Larchmont Chronicle
- Type: Monthly newspaper
- Format: Tabloid
- Owner: Hutcheson Publishing Group
- Editor: Hedy Hutcheson
- Founded: 1963
- Language: English
- Headquarters: 606 N. Larchmont Blvd., #103 Los Angeles, California 90004 United States
- Circulation: 76,439 readers monthly
- Price: Free or $25/yearly donation
- Website: larchmontchronicle.com

= Larchmont Chronicle =

American monthly community newspaper

The Larchmont Chronicle is a monthly community newspaper serving Larchmont Village, Hancock Park, Windsor Square, Fremont Place, Park La Brea and Miracle Mile in Los Angeles, California, United States. It is independently owned.

==History==

In 1963, Dawne P. Goodwin and Jane Gilman canvassed the Larchmont area in Los Angeles to start a community newspaper. The first issue of the Larchmont Chronicle was mailed to 10,000 families in the upper income areas of Hancock Park and Windsor Square. Both women secured 28 advertisers for the first 12-page issue. They each earned $250 on the first issue.

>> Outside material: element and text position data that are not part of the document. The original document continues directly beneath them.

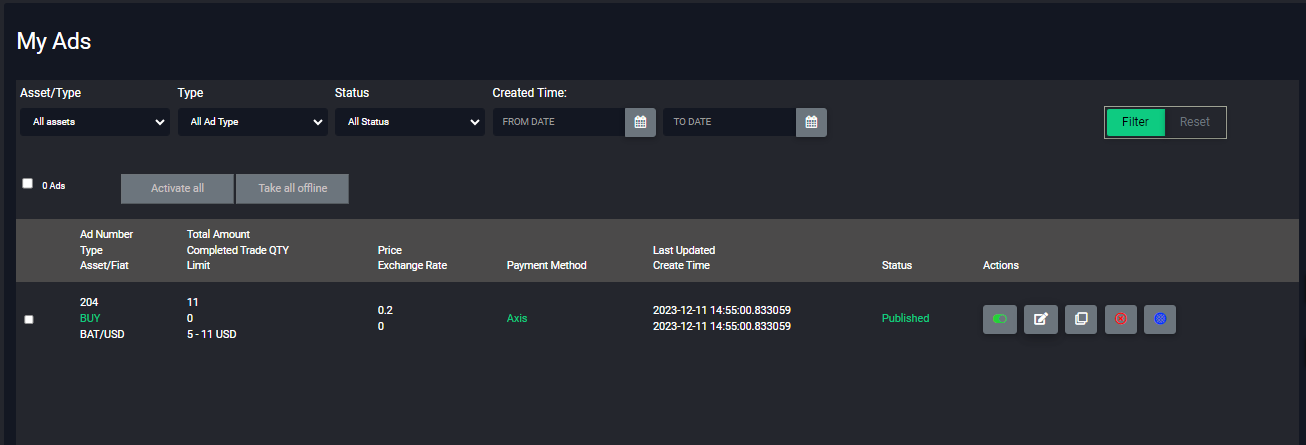This screenshot has height=445, width=1306.
Task: Open the 'All Ad Type' dropdown
Action: (252, 122)
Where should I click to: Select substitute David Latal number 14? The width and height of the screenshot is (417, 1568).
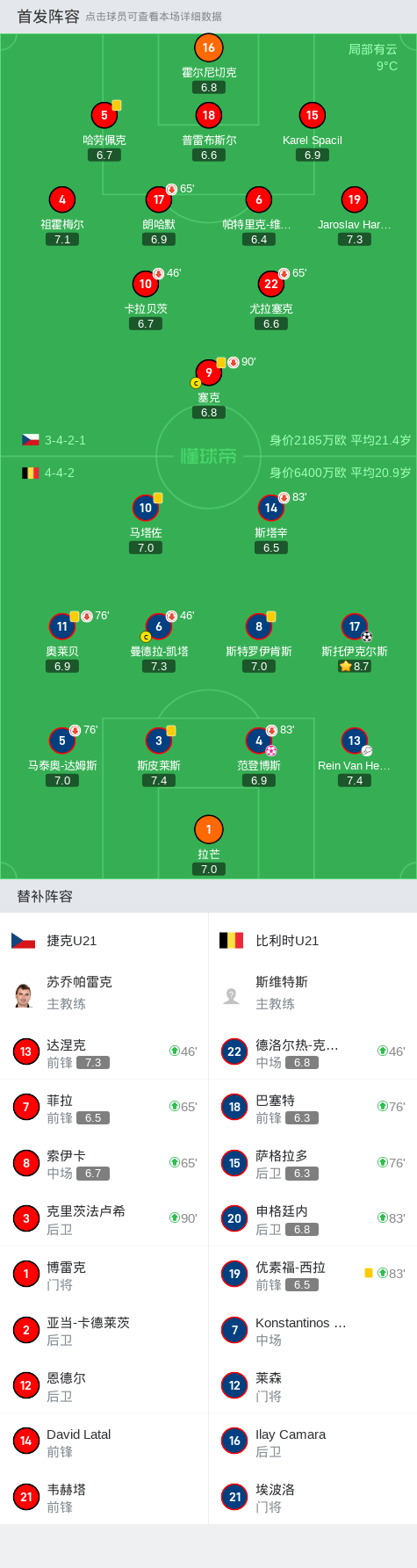104,1441
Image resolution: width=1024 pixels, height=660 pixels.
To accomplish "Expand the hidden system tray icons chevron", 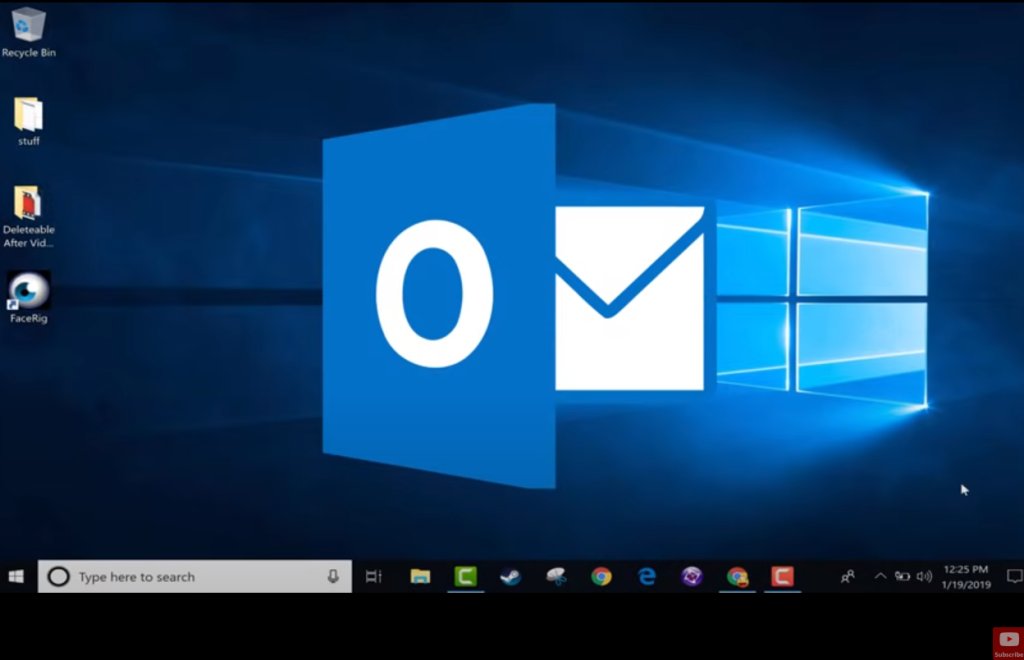I will coord(880,577).
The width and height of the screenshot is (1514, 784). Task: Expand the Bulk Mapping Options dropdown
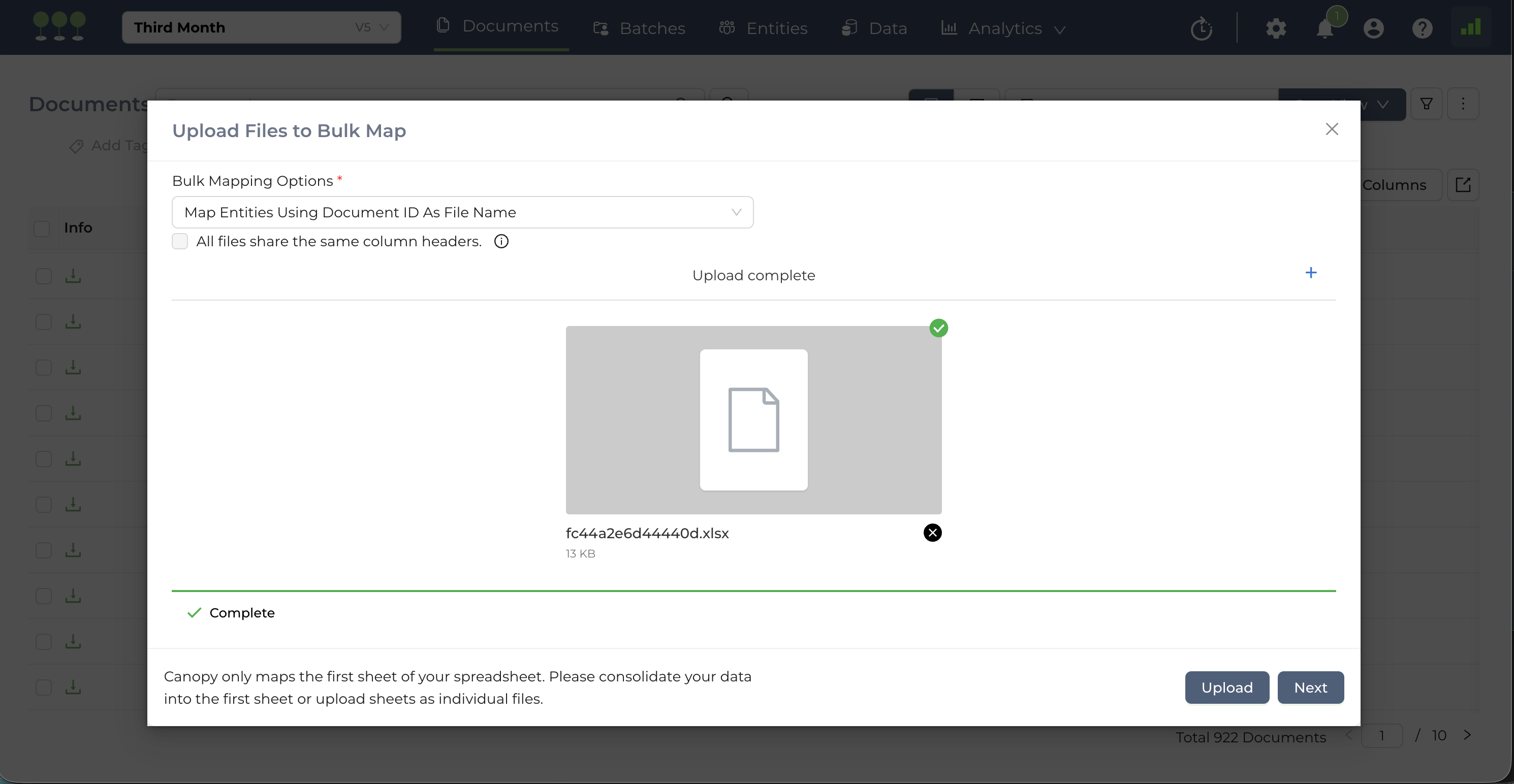click(462, 212)

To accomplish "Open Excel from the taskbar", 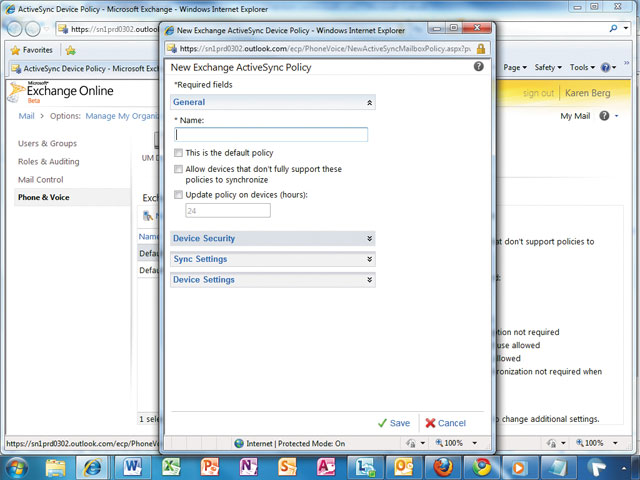I will (x=172, y=466).
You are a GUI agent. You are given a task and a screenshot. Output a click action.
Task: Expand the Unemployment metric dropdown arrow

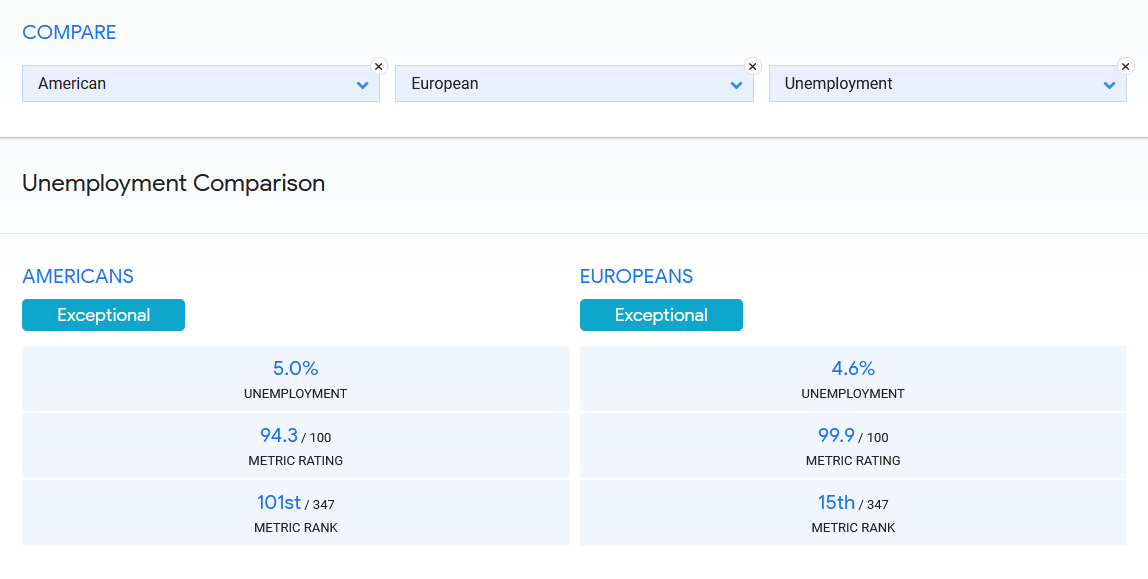(x=1109, y=85)
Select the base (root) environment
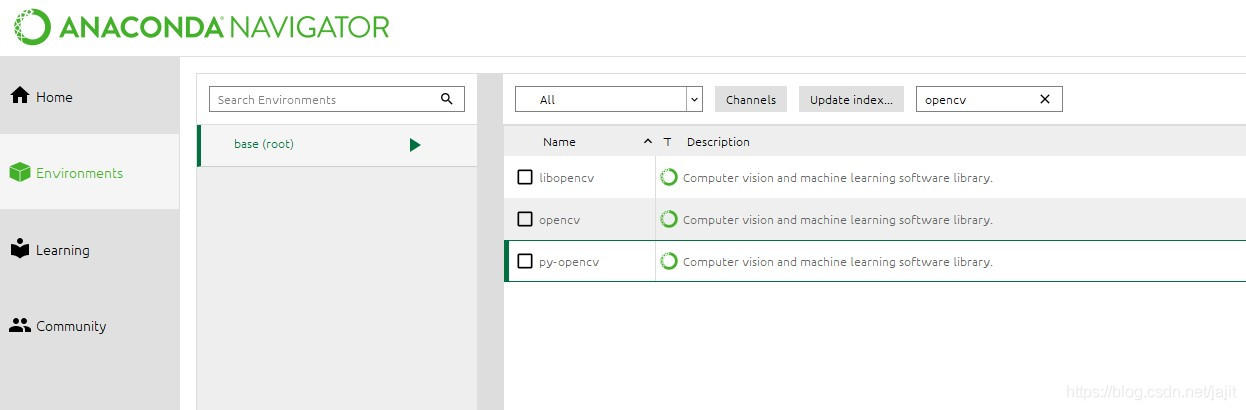Image resolution: width=1246 pixels, height=410 pixels. coord(264,144)
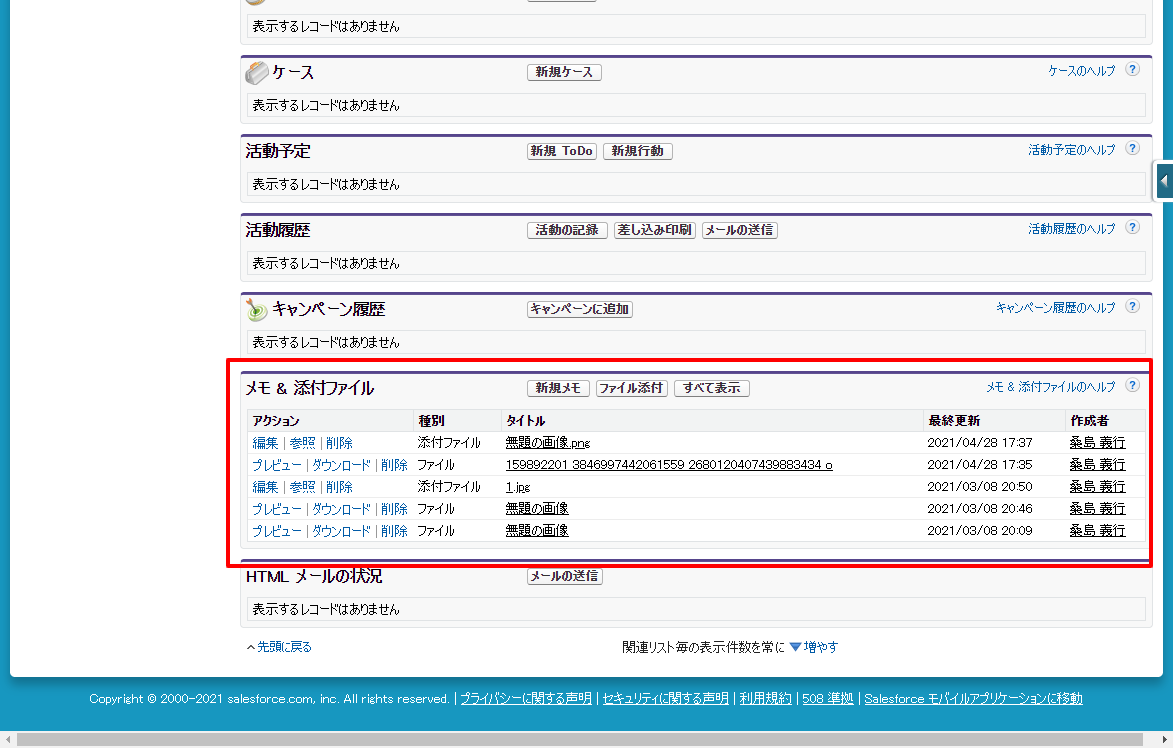1173x748 pixels.
Task: Open the Cases help question mark icon
Action: point(1133,70)
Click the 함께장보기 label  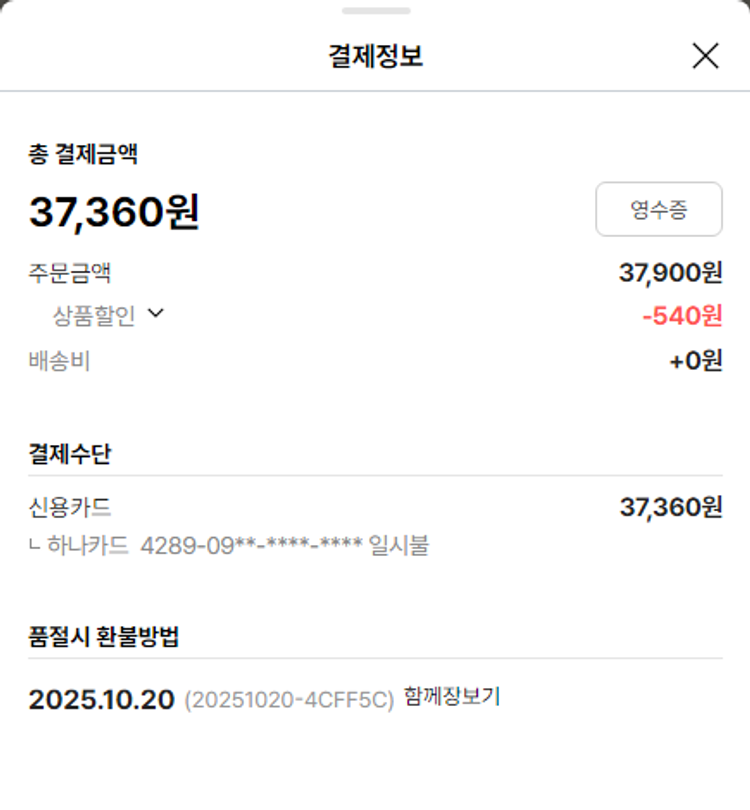452,696
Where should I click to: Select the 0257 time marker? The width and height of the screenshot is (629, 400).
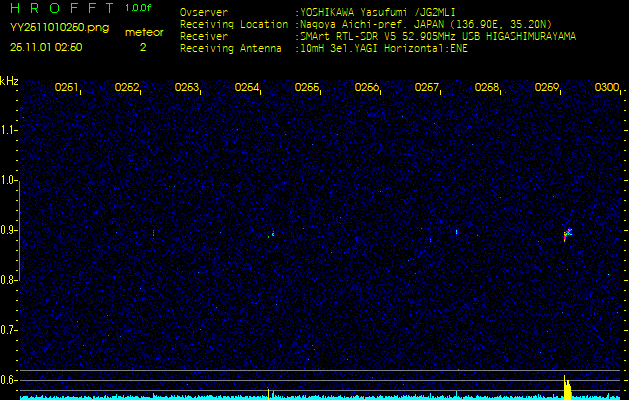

Goodwin retired in 1997, moved to Fallbrook, and died in October 2012. In April 2015, Gilman sold the paper to attorney John Welborne. Gilman remained a contributing editor until she officially retired a year later. In January 2025, Andrew and Hedy Hutcheson acquired the paper.

==Awards==

The Larchmont Chronicle has been commended by many organizations for its support and promotion of their objectives. Non-profit agencies who have given awards include the American Red Cross, Wilshire Chamber of Commerce, Wilshire Community Police Council, the Los Angeles Conservancy, Windsor Square-Hancock Park Historical Society, City Councilman Tom LaBonge and the Miracle Mile Civic Coalition.

==Coverage==

Hancock Park, Windsor Square, Fremont Place, Larchmont Village, Brookside, Windsor Village, Miracle Mile, Park La Brea, the Palazzo East and West and the Villas. It has an estimated readership of 76,439.

==Pricing==

The Larchmont Chronicle is a free newspaper to the community it serves, but a yearly donation of $25 may be paid.